On March 11, 2026, the legal war over higher education hit a boiling point. New York Attorney General Letitia James, leading a coalition of 17 Democratic attorneys general, filed a massive lawsuit against the Trump administration. The target? A brand-new federal mandate forcing colleges to hand over years of granular admissions data, including student race, test scores, and family income.
It’s not just a paperwork dispute. This is a high-stakes battle over whether the federal government can use data collection as a weapon to dismantle campus diversity. The administration claims it’s just enforcing the 2023 Supreme Court ban on affirmative action. The states say it’s an unlawful "fishing expedition" designed to intimidate universities into abandoned recruitment efforts for underrepresented students.
Why the Department of Education wants your data
The Department of Education, now under Secretary Linda McMahon, isn't being subtle about its goals. They’ve launched a new "Admissions and Consumer Transparency Supplement" (ACTS) through the Integrated Postsecondary Education Data System (IPEDS).

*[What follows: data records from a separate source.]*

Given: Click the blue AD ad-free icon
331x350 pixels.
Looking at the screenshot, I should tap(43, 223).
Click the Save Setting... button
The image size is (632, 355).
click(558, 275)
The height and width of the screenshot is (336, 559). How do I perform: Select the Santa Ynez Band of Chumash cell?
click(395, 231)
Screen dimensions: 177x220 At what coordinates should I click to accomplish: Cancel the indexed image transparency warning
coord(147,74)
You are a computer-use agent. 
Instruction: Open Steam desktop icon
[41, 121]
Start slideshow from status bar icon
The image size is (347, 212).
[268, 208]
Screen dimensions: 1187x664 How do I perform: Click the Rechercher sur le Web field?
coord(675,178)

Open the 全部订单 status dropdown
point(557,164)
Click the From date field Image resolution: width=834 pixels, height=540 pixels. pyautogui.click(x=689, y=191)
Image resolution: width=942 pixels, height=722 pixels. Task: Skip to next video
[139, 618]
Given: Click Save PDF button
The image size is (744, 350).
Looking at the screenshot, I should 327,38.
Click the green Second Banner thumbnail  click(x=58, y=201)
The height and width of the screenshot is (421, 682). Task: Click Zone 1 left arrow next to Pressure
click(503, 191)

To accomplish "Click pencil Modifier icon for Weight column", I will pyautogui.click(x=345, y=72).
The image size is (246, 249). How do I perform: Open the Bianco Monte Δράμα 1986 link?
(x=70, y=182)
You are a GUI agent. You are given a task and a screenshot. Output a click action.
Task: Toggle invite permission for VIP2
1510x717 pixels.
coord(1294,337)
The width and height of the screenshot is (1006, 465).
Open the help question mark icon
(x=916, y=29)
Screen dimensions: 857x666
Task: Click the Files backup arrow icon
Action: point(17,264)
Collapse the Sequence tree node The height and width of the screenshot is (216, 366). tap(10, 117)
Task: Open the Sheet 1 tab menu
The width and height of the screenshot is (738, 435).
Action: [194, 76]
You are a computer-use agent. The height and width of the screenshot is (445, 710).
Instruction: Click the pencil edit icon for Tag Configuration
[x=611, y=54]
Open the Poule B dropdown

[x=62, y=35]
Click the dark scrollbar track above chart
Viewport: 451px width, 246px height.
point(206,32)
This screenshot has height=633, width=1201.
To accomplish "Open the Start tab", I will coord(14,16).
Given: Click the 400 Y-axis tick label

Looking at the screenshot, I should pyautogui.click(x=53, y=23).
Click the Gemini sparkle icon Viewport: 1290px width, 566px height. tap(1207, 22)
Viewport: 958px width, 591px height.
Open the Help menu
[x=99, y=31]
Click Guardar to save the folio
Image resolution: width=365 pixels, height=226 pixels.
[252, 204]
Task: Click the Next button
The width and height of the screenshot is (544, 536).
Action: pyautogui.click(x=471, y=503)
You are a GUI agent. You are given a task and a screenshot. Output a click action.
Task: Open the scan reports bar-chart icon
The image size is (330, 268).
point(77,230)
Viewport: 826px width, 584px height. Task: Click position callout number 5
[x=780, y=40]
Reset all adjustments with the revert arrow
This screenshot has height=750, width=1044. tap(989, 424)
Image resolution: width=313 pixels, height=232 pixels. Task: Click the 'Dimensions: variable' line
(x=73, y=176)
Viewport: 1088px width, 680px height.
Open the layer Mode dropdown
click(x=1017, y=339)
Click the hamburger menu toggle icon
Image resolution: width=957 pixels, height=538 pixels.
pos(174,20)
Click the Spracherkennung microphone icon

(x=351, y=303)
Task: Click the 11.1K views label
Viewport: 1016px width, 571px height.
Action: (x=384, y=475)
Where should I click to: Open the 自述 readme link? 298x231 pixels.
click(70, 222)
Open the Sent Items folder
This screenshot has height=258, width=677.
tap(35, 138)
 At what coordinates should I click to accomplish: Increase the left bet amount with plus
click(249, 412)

Basically, they want to see if the "vibe" of an incoming class matches the math. If a school’s numbers for Black or Latino students haven't dropped since the SFFA v. Harvard ruling, the administration treats it as a red flag for illegal race-conscious admissions.
Under the new rules, selective four-year colleges must report:
- Total applicant pools disaggregated by race and sex.
- Admission rates for every demographic group.
- Financial aid packages, Pell Grant eligibility, and family income ranges.
- Standardized test scores and GPAs for everyone who applied, not just those who got in.
- Seven years of historical data—demanding information many schools didn't even track back in 2019.
The impossible deadline
The Trump administration isn't giving schools years to adjust. The deadline to hand over this massive trove of data is March 18, 2026. That’s less than a week from now.
For a large university system like SUNY or CUNY, this is a nightmare. You’re asking IT departments and registrars to dig through archives and re-categorize thousands of student files on a timeline that honestly feels designed to cause failure. If they get it wrong, they face federal investigations and the potential loss of millions in funding.
The coalition of states—including California, Illinois, Maryland, and Washington—argues this violates the Administrative Procedure Act. They say the administration skipped the required periods for public feedback and failed to provide clear definitions for the data they’re demanding.
Privacy is the silent victim
There’s a darker side to this data grab that most people are ignoring. When you start asking for highly specific data on race, income, and academic performance in small programs, it becomes very easy to identify individual students.
Imagine a niche graduate program with only one or two Native American students. If the federal government publishes or leaks a table showing the exact GPA, family income, and financial aid package for "Native American males" in that specific program, that student’s privacy is gone. The lawsuit claims this level of "surveillance" creates a chilling effect on students who might otherwise apply for help or disclose their backgrounds.
States involved in the lawsuit
- New York
- California
- Colorado
- Connecticut
- Delaware
- Hawaii
- Illinois
- Maryland
- Massachusetts
- Nevada
- New Jersey
- Oregon
- Rhode Island
- Vermont
- Virginia
- Washington
- Wisconsin
What happens if the states lose
If the courts don't grant a preliminary injunction, the fallout will be immediate. You'll see two things happen. First, colleges will likely stop collecting certain types of demographic data altogether to avoid having to report it. If you don't ask the question, you don't have the answer to give to the feds.
Second, the "Department of Government Efficiency" (DOGE) has already been using AI to flag grants and programs for termination. This new data is the perfect fuel for that fire. It’s a move to turn a statistical reporting tool into a law enforcement bludgeon.
The states are asking the U.S. District Court for the Southern District of New York to stop this mandate before the March 18 deadline hits. For now, colleges are stuck in limbo, trying to decide whether to spend thousands of man-hours on a report that might be declared illegal next week, or risk the wrath of the Department of Education.
If you’re a university administrator or a student concerned about privacy, keep a close eye on the Southern District of New York's docket this week. The ruling on the temporary restraining order will determine if the March 18 deadline stands or if the administration has to go back to the drawing board.